The group killed Gen. Saleh and several other officers before a group of four attempted to flee the prison, at which point Iraqi police reinforcements arrived and killed the prisoners attempting to escape.


Dissident dies in jail after police beating

HAVANA | A Cuban dissident died Sunday after a run-in with authorities at a protest, said fellow government opponents who accused police of beating him and provoking his death.

Juan Wilfredo Soto died early in the morning in the central city of Santa Clara, fellow dissident Guillermo Farinas told the Associated Press in an interview by telephone from a funeral home where he said family members were gathered.

He said Mr. Soto was detained and beaten Thursday during an anti-government protest. Mr. Soto was hospitalized, and Mr. Farinas said doctors said he died from an inflamation of the pancreas.


Pope calls for tolerance on visit to Venice

VENICE | Pope Benedict XVI urged Italy on Sunday to welcome immigrants fleeing to its shores, invoking the historic role of Venice and the once influential church in nearby Aquileia as cultural bridges during his two-day visit to northern Italy.

“The churches created by Aquileia are called today to renew that ancient spiritual unity, in particular in light of the phenomenon of immigration and the new geopolitical circumstances,” Benedict said during his homily to more than 300,000 worshippers gathered in a vast park on the Venetian mainland.

Italy has been struggling to cope with thousands of illegal immigrants who have reached its shores in recent months, often in rickety boats as they flee unrest spreading through North Africa. On Sunday, about 400 were rescued when their boat crashed against rocks at the port of Lampedusa.


Fallen soldiers, victims of terrorism honored

JERUSALEM | Sirens wailed across Israel, as the country came to a standstill Sunday to remember its soldiers killed in wars and victims of attacks.

Israeli government statistics list 22,867 soldiers and civilians killed since 1860, the date cited as the beginning of modern Jewish immigration.

Across the country, Israeli flags were lowered to half-staff. Israeli radio and TV stations aired documentaries about Israel’s wars and stories of fallen soldiers.

After sundown Monday, Israel switches to Independence Day celebrations.


Zulu queen reburied after search for remains

DURBAN | President Jacob Zuma held a memorial service Sunday for the queen mother of South Africa’s Zulu people. She was reburied after a more than two-year search for her remains.

Mr. Zuma said the reburial of Queen Thomozile Jezangani KaNdwandwe Zulu, the mother of King Goodwill Zwelithini, restored her place in history. He spoke at the unveiling of the queen’s new tombstone in the eastern city of Durban.

The final resting place of the queen, who died in the 1950s in her early 30s, had been unknown.

The current king, who was just 11 years old when she died, made a life-long mission of finding her grave and reburying her according to Zulu tradition.
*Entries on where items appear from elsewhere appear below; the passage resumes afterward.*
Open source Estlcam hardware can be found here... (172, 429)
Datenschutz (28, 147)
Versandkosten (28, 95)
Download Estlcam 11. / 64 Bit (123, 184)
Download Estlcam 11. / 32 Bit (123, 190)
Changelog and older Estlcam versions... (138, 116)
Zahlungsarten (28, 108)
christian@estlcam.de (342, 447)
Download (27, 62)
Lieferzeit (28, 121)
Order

Voters approve referendum to control judiciary, media

QUITO | Leftist Ecuadoran President Rafael Correa scored a major political victory, with voters approving a raft of controversial proposals in a referendum, early returns and private exit polls showed Sunday.

The proposals included measures bolstering Mr. Correa’s power to regulate the country’s judiciary and news media, among them aims to amend the constitution to restrict investment in local media.

The referendum also sought to authorize a council to regulate violent, sexually explicit and potentially discriminatory content.

Journalists have expressed outrage about the proposals, which would hold them criminally responsible for such violations. Other critics characterize the action as a veiled attempt to muzzle dissent.